La bontà ha a che fare con la morale ma anche con il gusto. Al termine dei suoi digiuni, quando finalmente ricominciava a mangiare, Succi sentiva sapori meravigliosi, provava un piacere sovrannaturale. Luigi Capuana, suo contemporaneo, era un convinto scrittore realista. Poi fu preso da una ‘deliziosa allucinazione’ e con sua stessa sorpresa  scrisse fiabe bellissime, tra cui quella di una padellina magica, che dal nulla cucina piatti di bontà sovrumana (pochi: due mi sembra, ma irresistibili, anche questo è significativo). Ho immaginato, ma non l’ho scritto, che questa deliziosa allucinazione sia nata da un contatto telepatico con Succi”.

 

Era considerato forse egoista e un po’ sbruffone per il suo egocentrismo? In che senso Succi è stato anche un benefattore?

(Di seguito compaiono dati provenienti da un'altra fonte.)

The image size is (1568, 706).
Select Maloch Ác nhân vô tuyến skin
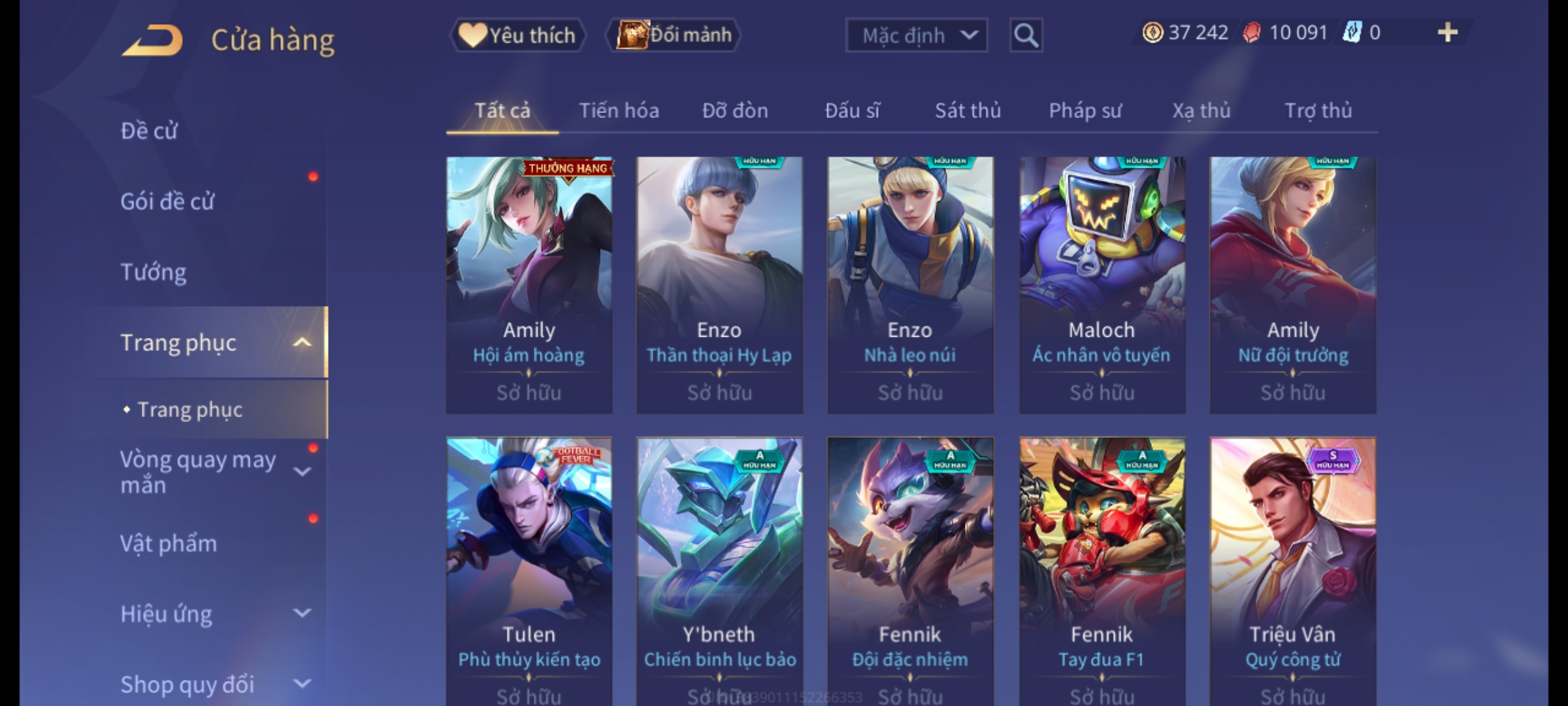[x=1102, y=284]
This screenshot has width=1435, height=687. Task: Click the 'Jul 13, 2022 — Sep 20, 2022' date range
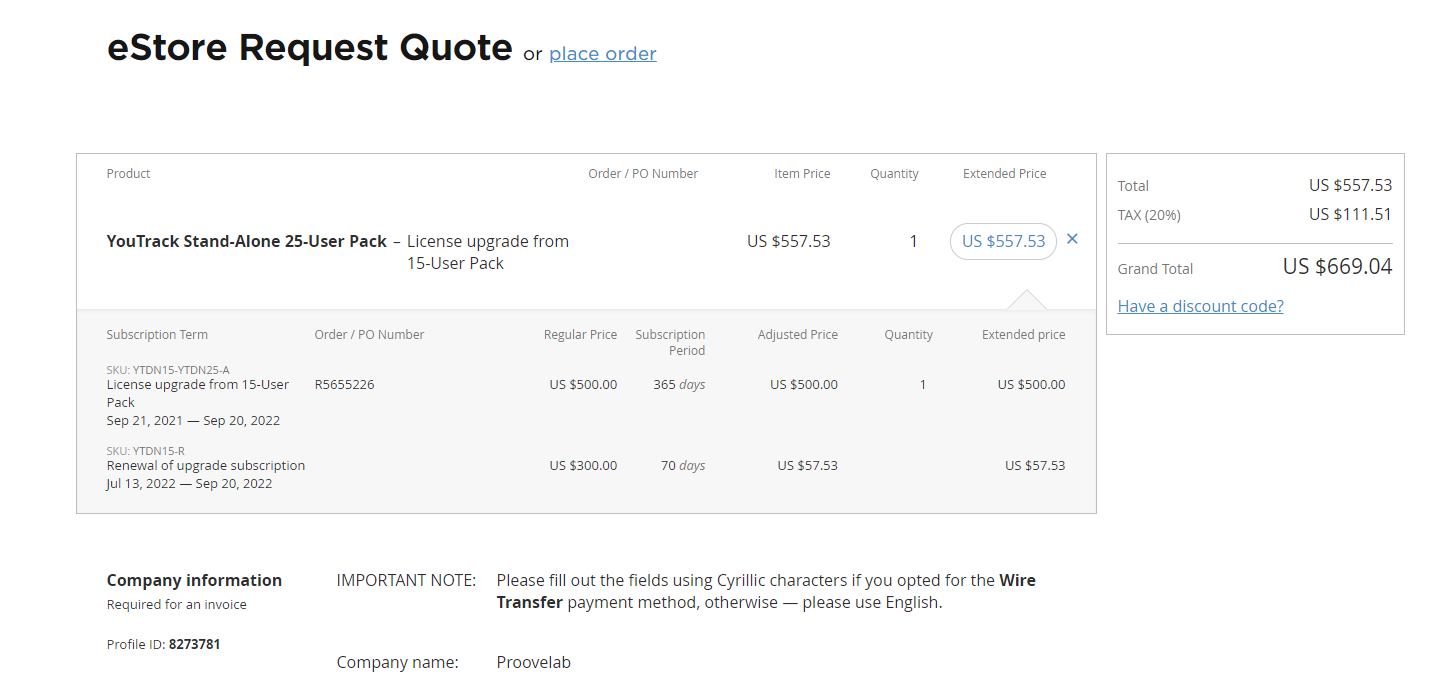(x=189, y=483)
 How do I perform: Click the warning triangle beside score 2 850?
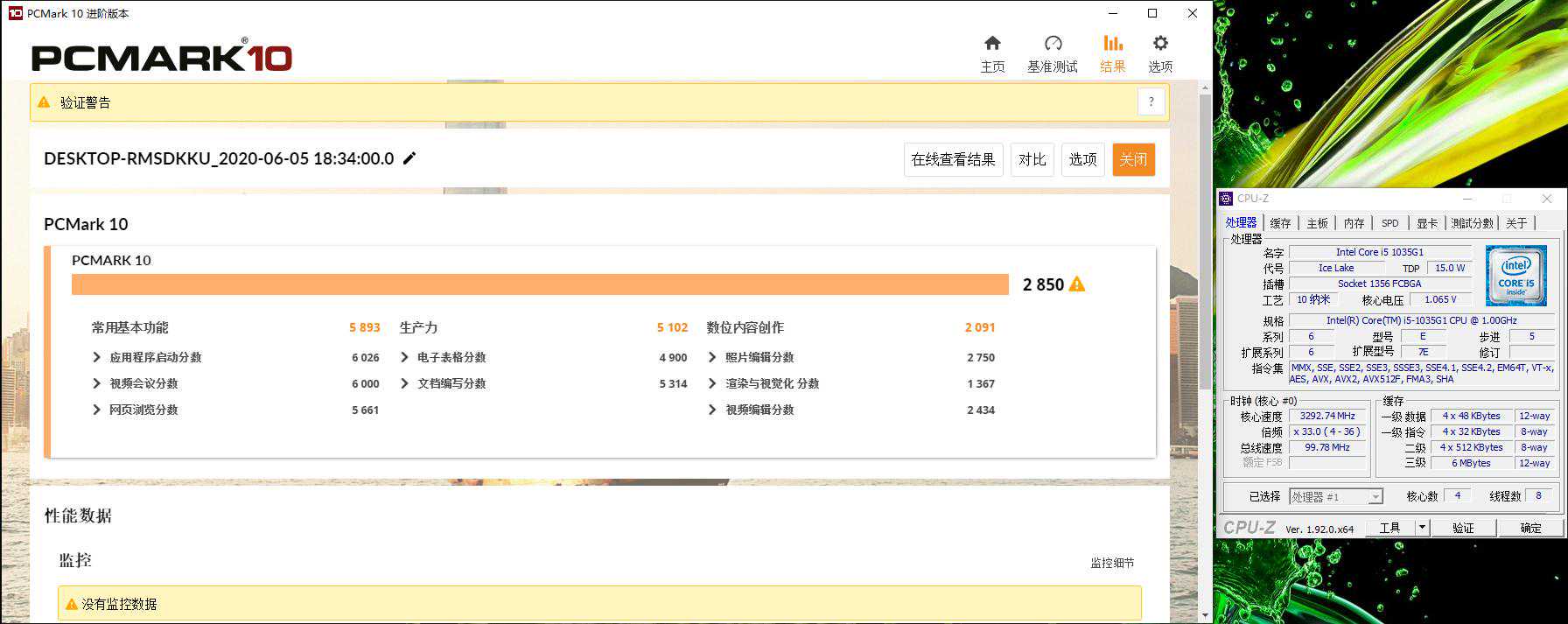(x=1077, y=284)
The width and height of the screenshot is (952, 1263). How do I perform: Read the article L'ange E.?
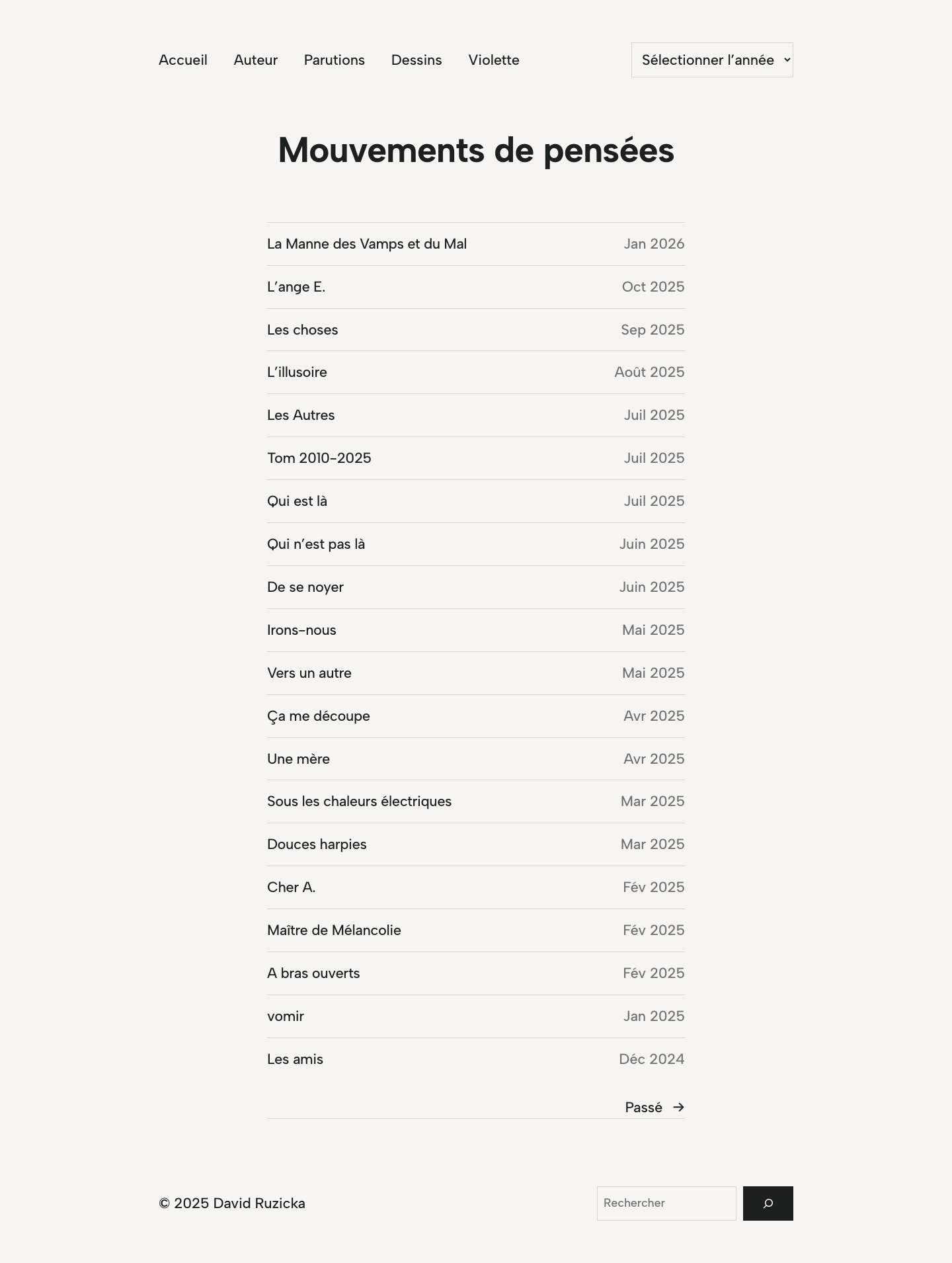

“Egoista e sbruffone non direi. Anzi. Si dice che Federico Fellini sapesse tirar fuori il meglio dalle persone che aveva davanti. Lo stesso vale per Succi. I suoi incontri lo confermano. Mai, neanche rinchiuso in manicomio e con un tubo in bocca, ha espresso risentimento o malevolenza. Era megalomane, ma non presuntuoso. Voglio spiegare meglio questa affermazione. Un mio amico tempo fa mi ha detto che, siccome lui pensa di testa sua, se dovesse essere operato vorrebbe restare sveglio e concordare col chirurgo, ogni mossa. Ecco, questo mi pare presuntuoso, visto che il mio amico non è un medico. Povero chirurgo! Succi era megalomane perché pensava di poter cambiare il futuro dell’umanità: in meglio. Ma non era presuntuoso, perché di fronte agli scienziati che studiavano le sue prodigiose qualità non pretendeva di saperne più di loro”.